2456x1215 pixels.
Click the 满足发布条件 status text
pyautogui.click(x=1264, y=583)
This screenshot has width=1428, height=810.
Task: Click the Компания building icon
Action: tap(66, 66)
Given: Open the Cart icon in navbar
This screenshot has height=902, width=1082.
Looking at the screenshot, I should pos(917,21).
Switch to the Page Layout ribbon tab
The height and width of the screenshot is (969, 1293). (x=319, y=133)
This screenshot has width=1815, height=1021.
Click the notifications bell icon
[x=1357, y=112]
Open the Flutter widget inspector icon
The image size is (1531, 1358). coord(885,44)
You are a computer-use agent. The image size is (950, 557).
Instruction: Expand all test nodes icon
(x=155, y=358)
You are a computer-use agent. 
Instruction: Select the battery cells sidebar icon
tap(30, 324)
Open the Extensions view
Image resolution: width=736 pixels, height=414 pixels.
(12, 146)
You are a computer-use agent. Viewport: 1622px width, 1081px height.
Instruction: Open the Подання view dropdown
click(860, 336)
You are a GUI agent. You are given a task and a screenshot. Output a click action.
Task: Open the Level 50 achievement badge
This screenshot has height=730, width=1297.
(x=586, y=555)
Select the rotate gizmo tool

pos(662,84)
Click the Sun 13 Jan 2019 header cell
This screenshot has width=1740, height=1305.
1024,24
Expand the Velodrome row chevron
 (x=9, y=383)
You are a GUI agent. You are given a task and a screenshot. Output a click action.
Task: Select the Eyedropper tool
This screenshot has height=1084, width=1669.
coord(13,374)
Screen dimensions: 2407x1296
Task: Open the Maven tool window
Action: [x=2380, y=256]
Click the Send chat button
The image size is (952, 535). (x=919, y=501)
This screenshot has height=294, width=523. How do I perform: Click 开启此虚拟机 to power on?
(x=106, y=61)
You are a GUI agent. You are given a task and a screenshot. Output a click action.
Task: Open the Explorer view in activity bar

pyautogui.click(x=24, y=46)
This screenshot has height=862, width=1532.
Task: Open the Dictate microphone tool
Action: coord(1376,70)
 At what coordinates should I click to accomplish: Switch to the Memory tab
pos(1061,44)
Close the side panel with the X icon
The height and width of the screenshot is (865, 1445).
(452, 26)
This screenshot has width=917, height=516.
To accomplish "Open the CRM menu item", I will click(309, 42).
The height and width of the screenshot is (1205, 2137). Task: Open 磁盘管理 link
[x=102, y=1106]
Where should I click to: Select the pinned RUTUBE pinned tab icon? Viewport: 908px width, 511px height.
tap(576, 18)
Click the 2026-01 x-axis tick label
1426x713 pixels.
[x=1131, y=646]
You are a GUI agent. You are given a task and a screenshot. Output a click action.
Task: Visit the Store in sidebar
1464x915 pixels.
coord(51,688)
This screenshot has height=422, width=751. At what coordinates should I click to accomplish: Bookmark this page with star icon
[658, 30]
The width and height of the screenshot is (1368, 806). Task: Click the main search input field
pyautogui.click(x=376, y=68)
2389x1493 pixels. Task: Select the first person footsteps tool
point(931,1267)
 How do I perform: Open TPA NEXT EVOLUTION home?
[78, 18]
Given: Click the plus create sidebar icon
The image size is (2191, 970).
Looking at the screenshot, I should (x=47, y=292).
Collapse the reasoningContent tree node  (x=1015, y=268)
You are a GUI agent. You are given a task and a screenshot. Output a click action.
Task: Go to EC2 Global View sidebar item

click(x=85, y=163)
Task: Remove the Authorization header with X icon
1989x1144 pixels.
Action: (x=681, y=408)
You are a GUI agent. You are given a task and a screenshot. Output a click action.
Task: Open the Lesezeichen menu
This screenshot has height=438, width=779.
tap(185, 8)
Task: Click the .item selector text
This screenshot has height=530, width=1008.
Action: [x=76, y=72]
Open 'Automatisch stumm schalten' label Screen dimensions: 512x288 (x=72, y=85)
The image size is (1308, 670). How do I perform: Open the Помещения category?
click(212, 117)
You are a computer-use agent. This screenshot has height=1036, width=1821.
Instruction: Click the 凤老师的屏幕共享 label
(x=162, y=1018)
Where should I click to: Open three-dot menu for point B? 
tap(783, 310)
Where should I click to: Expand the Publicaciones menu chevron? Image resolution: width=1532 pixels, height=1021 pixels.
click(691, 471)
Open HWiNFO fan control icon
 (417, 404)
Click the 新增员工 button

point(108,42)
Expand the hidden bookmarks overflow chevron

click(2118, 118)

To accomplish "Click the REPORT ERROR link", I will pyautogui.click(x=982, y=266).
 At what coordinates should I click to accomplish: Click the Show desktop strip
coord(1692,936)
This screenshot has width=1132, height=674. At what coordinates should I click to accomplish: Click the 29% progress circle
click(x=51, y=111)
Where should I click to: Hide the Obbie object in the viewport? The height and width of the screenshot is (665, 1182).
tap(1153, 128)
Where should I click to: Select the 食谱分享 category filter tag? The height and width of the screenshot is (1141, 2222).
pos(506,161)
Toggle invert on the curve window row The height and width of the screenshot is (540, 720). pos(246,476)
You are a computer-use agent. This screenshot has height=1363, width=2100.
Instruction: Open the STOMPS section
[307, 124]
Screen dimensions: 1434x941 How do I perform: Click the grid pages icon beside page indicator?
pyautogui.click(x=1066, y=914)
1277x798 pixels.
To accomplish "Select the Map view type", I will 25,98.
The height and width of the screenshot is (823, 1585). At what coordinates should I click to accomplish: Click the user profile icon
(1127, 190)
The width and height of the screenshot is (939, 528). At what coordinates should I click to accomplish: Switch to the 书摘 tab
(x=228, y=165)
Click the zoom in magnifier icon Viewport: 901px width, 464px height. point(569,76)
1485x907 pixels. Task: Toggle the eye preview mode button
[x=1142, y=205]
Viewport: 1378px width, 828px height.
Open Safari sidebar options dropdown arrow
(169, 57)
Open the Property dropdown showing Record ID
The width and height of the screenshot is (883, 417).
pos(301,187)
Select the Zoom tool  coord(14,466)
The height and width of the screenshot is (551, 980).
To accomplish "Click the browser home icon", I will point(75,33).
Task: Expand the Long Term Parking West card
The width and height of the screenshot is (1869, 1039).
▬▬▬▬▬▬
▶ _What to work on_: Copy every line from the records above that contains the string "computer".

▶ _Task result_:
You are a computer-use agent. The image size is (950, 557).
You are a computer-use agent. 
You are a computer-use agent. Viewport: 1622px width, 1081px height.
You are a computer-use agent. This screenshot has height=1036, width=1821.
You are a computer-use agent. This screenshot has height=1363, width=2100.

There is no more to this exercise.